If not a relay, then something else that could pass the excess current from the highest voltage cells to the lowest voltage cells which would also balance the pack, basically shunting the cells to match voltage instead of out into a resistor, some sort of controlled MOSFET setup or something perhaps. It just seems that relays might be easier and cheaper way of doing this but maybe not.

Is there a charger or BMS out there that operates like this? When I read literature from Tesla and GM and see the testing videos from GM, it seems like they have a system to bypass cells during charge and discharge if they go out of range, maybe I'm wrong but it reads and looks as if they do.

...am I missing a critical detail that prevents something like this from being created.

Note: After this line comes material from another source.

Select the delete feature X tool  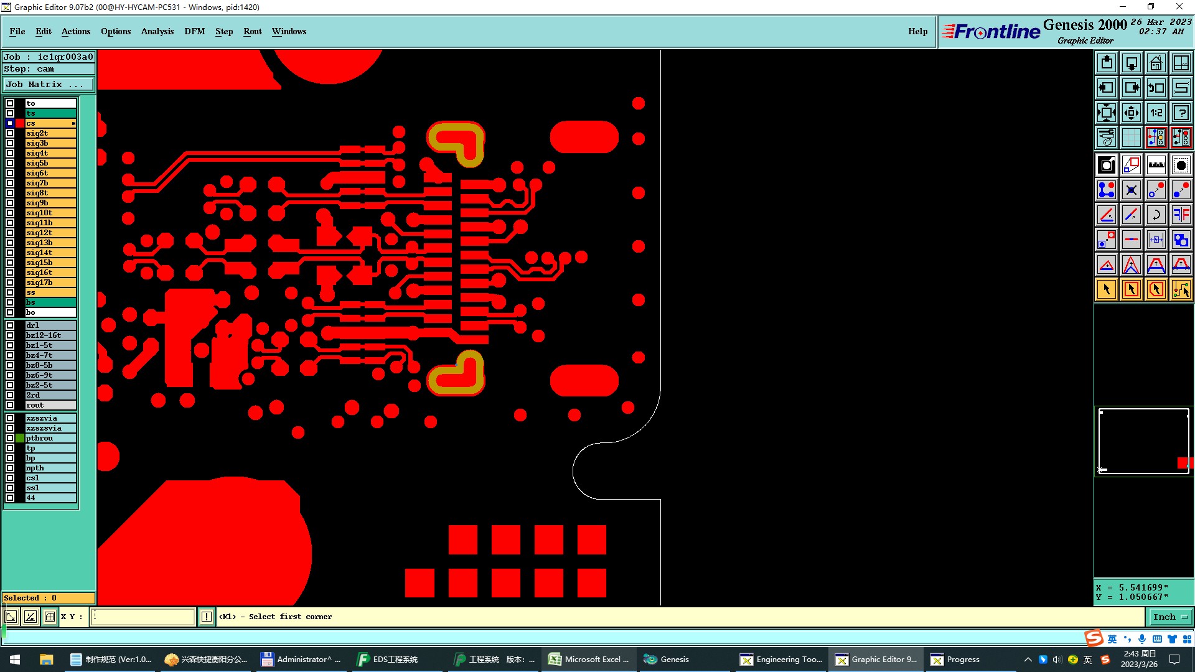pyautogui.click(x=1131, y=190)
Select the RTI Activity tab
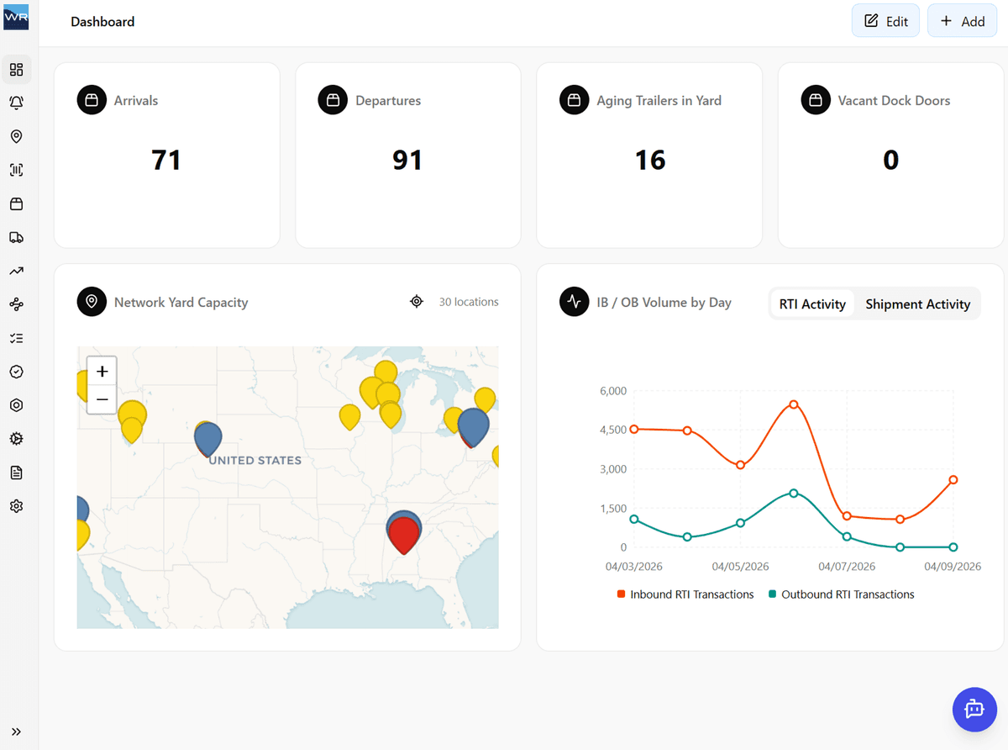The image size is (1008, 750). 812,304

It seems that most people who want to do something similar to this seems to think that individual chargers for each cell would be best but I don't think it would be neccessary. When I look at lower voltage packs with less than 40 cells with cells that hold 200Ah it seems like this would be better than shunting out until they match due to the larger size of the cell it seems there could be more waste or danger especially if we charge something like this with a charger that runs off of 220 volts at 30 or so that could possibly be pumping in around 50+ amps or so into each cell for a 0.25C charge. As far as an efficiency standpoint it seems to make sense to have something like it. Is this possible?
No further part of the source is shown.